Le 23 avril, après une longue journée, il est plus de 22 heures lorsque le proviseur du lycée Camille-Jullian invite Édouard Geffray à prendre congé des élèves « pour leur permettre de dormir maintenant ». Pour le ministre, s'en aller sans avoir laissé quelques mots d'encouragement à ces jeunes en « maths sup » serait inacceptable, surtout à l'aube de leurs concours. « Sentez-vous libre, l’avenir est vaste ! » leur a-t-il conseillé, avant de se retirer à l'internat pour la nuit.
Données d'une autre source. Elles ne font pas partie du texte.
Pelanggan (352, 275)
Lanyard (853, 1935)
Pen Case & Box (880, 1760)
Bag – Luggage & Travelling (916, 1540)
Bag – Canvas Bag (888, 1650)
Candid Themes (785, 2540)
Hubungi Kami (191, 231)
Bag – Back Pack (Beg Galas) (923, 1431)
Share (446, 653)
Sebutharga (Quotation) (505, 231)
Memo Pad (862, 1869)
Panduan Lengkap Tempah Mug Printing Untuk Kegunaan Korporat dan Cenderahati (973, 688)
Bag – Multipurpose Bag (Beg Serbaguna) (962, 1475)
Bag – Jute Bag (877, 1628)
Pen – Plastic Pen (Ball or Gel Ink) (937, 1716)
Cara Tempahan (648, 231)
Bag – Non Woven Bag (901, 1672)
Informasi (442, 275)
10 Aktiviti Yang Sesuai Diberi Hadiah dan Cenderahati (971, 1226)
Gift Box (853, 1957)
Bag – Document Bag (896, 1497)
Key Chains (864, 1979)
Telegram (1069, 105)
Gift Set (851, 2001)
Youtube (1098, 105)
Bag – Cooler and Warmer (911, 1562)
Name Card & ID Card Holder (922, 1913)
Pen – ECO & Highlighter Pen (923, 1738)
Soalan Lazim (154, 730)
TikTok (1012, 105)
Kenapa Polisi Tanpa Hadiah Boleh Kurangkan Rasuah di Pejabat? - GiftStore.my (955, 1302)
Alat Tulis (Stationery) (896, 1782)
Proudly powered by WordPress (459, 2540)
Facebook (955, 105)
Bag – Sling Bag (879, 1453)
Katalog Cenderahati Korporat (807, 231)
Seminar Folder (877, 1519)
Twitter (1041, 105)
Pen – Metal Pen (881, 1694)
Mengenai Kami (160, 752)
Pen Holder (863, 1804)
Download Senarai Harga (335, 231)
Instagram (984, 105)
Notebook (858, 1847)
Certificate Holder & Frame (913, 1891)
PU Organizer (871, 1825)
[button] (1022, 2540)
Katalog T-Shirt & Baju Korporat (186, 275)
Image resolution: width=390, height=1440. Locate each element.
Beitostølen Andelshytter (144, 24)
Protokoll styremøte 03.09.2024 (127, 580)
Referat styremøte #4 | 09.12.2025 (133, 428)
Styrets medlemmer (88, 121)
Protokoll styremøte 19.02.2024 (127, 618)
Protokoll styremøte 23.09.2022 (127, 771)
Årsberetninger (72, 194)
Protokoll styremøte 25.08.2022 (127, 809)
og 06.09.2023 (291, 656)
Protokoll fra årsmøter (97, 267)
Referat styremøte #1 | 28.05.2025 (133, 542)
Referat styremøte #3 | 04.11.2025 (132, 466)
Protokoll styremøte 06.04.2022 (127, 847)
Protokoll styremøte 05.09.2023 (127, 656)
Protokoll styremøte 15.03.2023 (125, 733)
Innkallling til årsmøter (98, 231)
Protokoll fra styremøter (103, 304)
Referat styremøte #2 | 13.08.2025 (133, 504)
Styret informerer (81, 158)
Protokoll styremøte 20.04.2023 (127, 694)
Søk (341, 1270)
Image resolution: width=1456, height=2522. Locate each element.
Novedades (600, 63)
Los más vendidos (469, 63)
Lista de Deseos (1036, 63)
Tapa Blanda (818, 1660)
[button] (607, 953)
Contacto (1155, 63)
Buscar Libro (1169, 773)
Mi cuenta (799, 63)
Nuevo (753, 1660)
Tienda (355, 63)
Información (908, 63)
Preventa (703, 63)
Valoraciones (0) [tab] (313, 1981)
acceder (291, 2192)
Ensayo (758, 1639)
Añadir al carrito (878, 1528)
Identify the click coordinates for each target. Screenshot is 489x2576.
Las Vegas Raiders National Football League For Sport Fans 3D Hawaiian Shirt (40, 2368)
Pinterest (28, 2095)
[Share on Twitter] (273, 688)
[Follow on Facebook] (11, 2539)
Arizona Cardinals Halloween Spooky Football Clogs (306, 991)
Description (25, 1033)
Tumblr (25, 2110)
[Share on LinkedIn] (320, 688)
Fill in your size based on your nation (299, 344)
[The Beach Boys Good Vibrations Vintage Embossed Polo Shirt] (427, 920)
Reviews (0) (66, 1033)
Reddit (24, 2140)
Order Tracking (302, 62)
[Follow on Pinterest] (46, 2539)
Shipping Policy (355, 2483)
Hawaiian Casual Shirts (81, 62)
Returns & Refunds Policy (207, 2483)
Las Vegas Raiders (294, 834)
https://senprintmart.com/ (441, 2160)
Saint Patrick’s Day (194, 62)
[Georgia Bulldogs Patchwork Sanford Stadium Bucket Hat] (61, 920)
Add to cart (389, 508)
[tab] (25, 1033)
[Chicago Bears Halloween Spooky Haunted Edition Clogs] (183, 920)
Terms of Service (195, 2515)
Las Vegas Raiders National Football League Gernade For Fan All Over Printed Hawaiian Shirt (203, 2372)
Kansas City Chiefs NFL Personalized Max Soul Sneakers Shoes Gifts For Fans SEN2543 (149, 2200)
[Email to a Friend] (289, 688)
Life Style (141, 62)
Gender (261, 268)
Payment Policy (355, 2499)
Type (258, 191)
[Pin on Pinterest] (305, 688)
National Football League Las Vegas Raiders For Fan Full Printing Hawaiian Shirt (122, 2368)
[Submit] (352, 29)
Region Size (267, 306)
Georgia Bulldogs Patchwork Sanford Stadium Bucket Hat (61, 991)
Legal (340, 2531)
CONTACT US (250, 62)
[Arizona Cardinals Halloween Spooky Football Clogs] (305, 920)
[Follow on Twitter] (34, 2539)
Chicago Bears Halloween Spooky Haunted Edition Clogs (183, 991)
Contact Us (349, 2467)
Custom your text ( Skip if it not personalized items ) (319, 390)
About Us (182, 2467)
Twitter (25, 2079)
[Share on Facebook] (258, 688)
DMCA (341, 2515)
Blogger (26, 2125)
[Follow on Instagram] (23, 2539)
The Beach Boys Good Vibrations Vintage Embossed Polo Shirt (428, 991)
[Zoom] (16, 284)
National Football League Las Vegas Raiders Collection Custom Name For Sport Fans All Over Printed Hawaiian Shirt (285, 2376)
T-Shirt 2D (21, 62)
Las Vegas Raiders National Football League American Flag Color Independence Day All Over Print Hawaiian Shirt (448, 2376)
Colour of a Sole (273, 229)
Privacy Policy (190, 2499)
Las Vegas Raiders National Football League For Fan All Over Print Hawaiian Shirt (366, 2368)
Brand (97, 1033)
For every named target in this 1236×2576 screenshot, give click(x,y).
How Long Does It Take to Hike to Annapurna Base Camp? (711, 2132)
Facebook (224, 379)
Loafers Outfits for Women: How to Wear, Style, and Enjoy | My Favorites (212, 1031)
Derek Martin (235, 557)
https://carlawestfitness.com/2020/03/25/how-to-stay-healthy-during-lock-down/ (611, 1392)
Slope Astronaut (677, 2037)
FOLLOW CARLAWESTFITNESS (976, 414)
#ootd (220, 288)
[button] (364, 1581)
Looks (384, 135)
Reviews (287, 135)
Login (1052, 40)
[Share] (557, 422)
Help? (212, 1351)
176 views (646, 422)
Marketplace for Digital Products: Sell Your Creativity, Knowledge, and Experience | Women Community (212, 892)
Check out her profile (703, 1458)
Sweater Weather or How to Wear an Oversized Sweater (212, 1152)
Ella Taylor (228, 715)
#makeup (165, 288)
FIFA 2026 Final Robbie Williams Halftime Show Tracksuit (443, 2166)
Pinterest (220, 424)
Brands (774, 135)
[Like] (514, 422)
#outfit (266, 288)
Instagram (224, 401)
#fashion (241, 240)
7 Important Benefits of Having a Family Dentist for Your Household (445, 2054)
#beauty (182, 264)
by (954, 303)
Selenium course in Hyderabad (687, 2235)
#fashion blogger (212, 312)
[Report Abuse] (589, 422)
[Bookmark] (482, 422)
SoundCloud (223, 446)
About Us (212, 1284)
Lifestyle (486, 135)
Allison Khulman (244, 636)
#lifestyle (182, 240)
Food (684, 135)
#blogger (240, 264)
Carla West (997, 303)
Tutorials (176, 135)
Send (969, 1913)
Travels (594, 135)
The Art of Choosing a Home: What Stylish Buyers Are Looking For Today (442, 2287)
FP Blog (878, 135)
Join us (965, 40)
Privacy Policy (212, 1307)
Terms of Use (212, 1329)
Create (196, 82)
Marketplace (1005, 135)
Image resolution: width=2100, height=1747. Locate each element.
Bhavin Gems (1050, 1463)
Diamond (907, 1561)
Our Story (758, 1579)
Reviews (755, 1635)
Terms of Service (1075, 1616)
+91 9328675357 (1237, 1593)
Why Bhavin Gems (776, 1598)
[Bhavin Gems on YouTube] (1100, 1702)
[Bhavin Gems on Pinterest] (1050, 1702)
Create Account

Dans un geste symbolique, il a préféré revêtir un pyjama pour conserver la sincérité des échanges.
Ce format de rencontre approfondie est devenu la marque de fabrique de ce ministre, troisième du mandat d'Emmanuel Macron, qui s'inscrit dans cette volonté d'écoute directe : « Parlons vrai ». Les premiers instants de réserve ont rapidement cédé la place à des échanges chaleureux autour d'un repas où il a partagé un plat de poulet-boulghour et ri avec les lycéens, tout en jouant à la pétanque sous le marronnier.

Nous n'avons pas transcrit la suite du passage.